Exercise aim
Could you render the material below as a two-column CSV with the headers "request" and "response", one row per request, putting each request's text and its answer in a single quoted field with line breaks turned into spaces? Leave the pictures out.

[Rows of pointing data]
▼
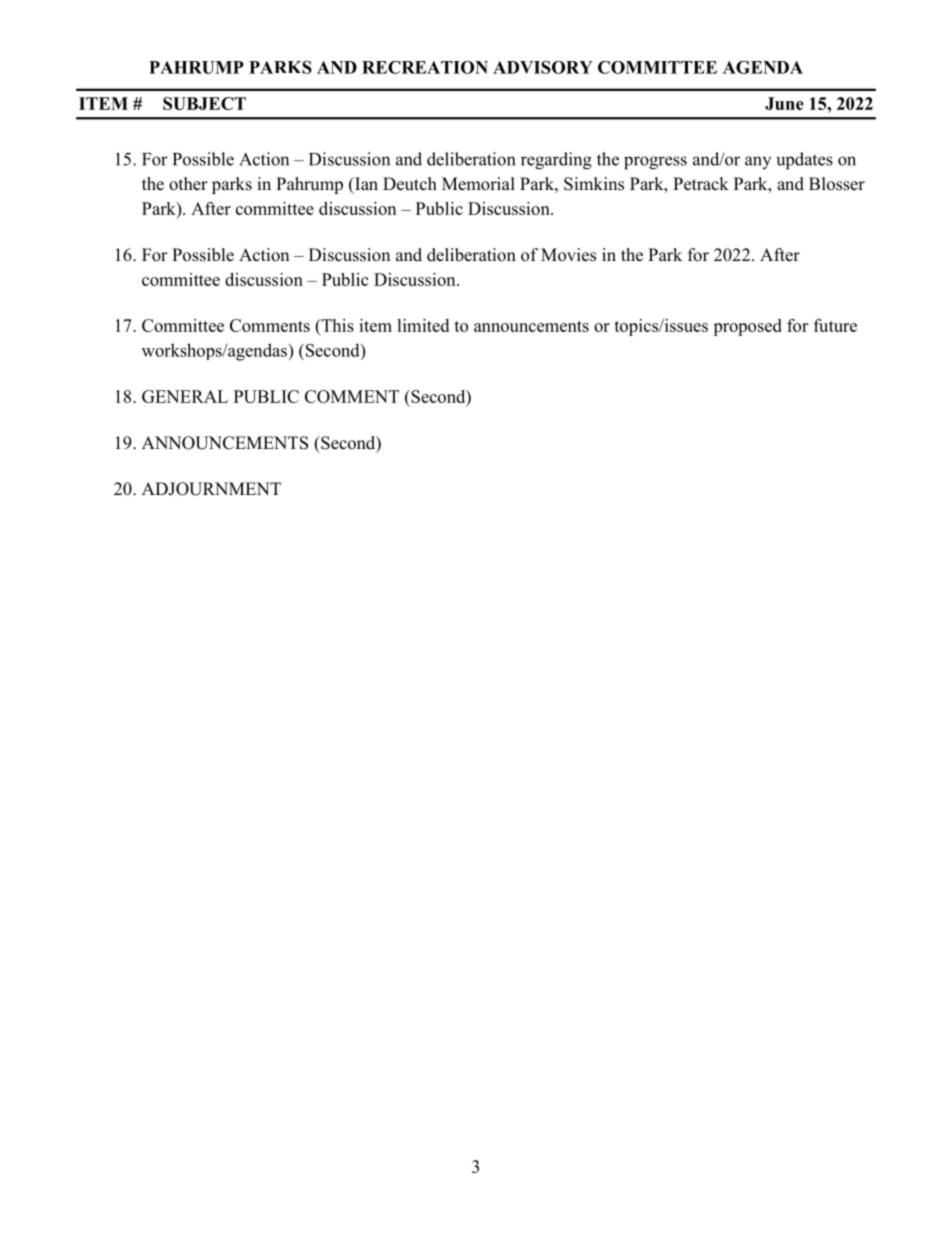 This image has width=952, height=1233. I want to click on ADVISORY, so click(543, 67).
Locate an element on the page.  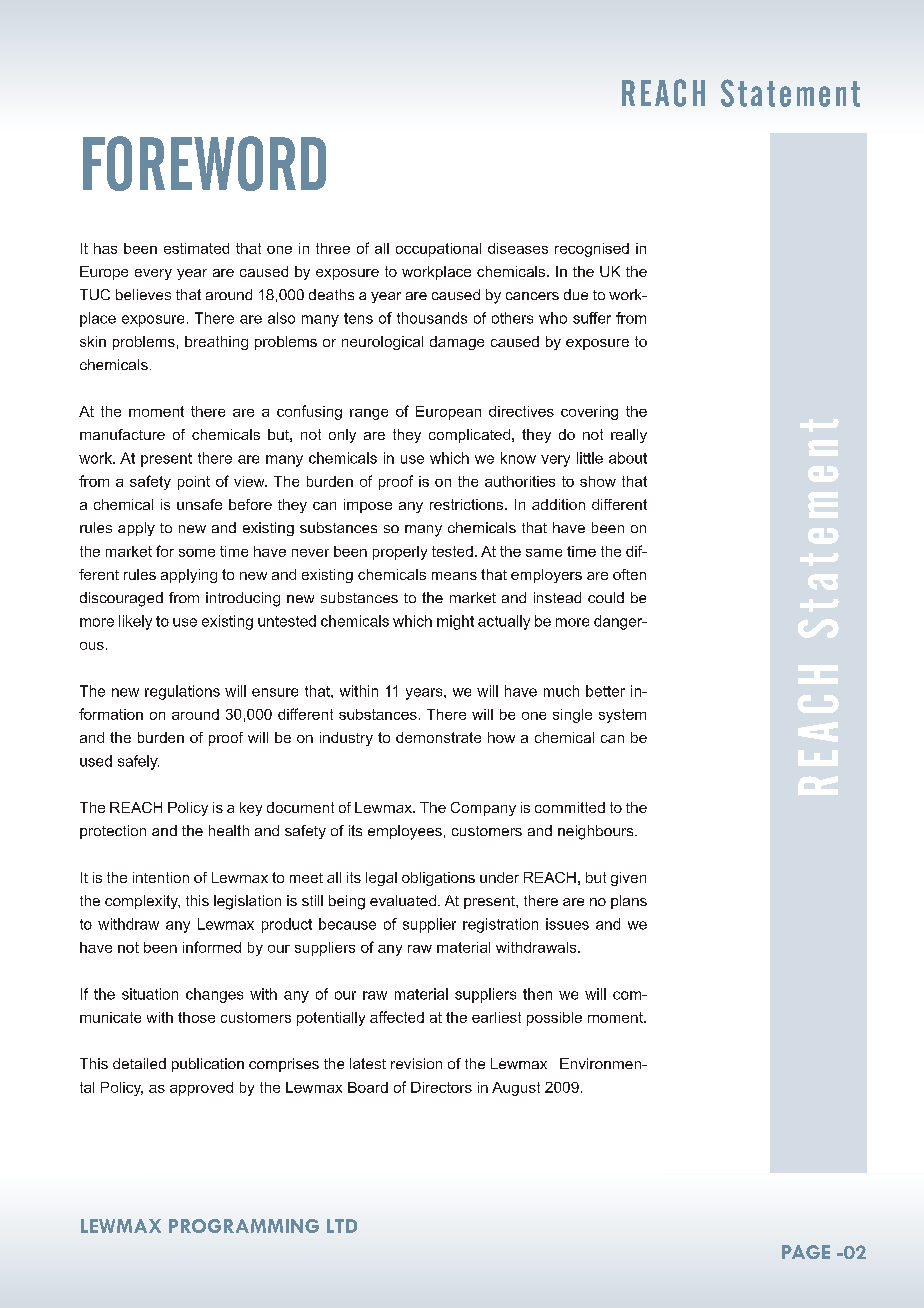
LTD is located at coordinates (342, 1226).
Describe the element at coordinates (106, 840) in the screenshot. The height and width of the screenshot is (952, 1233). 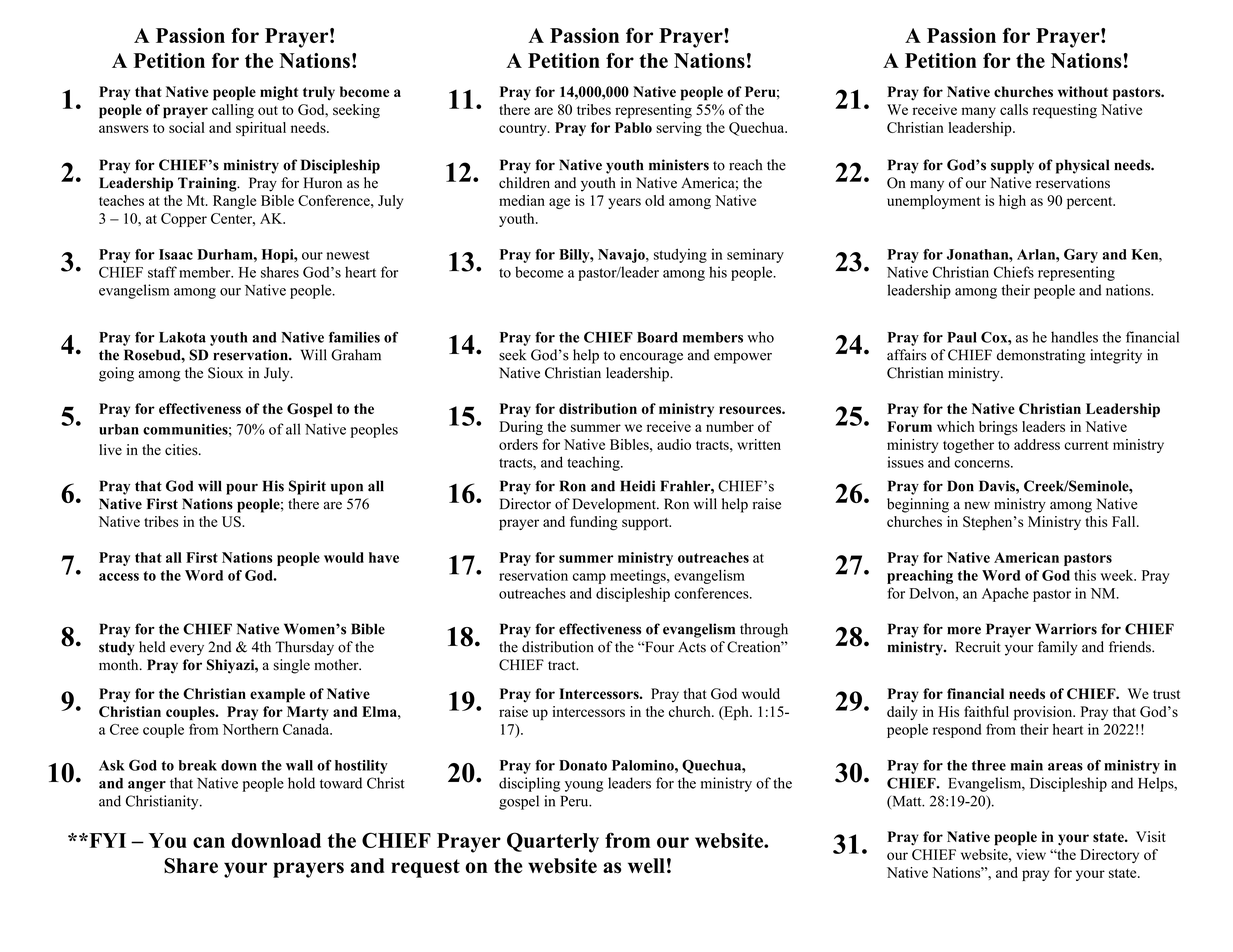
I see `FYI` at that location.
▲
Result of this task
request,response
"","This image has width=952, height=1233. I want to click on ADVISORY, so click(543, 67)."
"Locate an element on the page.","LTD is located at coordinates (342, 1226)."
"Describe the element at coordinates (106, 840) in the screenshot. The height and width of the screenshot is (952, 1233).","I see `FYI` at that location."